━━━━━ MATERIAL SHOWN
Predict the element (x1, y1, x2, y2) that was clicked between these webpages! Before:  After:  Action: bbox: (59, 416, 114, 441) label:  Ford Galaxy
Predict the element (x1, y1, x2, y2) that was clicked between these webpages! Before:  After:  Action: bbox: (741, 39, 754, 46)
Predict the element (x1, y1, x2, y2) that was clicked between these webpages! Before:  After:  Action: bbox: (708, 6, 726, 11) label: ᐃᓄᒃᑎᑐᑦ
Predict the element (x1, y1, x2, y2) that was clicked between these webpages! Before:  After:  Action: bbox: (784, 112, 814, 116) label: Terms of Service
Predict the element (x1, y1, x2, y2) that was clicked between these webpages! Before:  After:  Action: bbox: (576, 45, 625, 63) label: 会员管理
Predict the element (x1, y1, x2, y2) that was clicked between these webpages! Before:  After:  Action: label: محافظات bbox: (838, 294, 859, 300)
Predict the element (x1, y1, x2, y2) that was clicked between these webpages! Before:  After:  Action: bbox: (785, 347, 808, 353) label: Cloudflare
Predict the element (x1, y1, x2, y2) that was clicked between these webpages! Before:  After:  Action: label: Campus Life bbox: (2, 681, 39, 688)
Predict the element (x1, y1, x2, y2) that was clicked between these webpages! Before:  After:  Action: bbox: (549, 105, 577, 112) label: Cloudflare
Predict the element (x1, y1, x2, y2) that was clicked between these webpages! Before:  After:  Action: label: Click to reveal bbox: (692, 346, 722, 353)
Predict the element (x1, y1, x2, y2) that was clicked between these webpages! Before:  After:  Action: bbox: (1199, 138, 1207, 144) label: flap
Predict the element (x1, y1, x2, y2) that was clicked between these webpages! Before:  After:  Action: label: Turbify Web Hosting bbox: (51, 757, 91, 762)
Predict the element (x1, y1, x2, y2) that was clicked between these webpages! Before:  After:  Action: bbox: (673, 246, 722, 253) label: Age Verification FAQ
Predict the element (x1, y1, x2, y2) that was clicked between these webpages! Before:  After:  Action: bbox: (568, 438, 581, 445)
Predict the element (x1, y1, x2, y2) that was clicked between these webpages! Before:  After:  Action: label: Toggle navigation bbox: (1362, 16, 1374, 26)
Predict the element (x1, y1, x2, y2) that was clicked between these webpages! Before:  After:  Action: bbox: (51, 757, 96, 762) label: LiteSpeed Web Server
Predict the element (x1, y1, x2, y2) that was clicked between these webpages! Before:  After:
━━━━━━━━━━
▶ SHORT PROBLEM
Put everything from the row containing "LiteSpeed Web Server" down to the last row into a Markdown table with the columns n and Line. Number each row and leave out blank lines.

▶ RESPONSE FOR THIS EXERCISE
| n | Line |
|---|---|
| 1 | Predict the element (x1, y1, x2, y2) that was clicked between these webpages! Before:  After:  Action: bbox: (51, 757, 96, 762) label: LiteSpeed Web Server |
| 2 | Predict the element (x1, y1, x2, y2) that was clicked between these webpages! Before:  After: |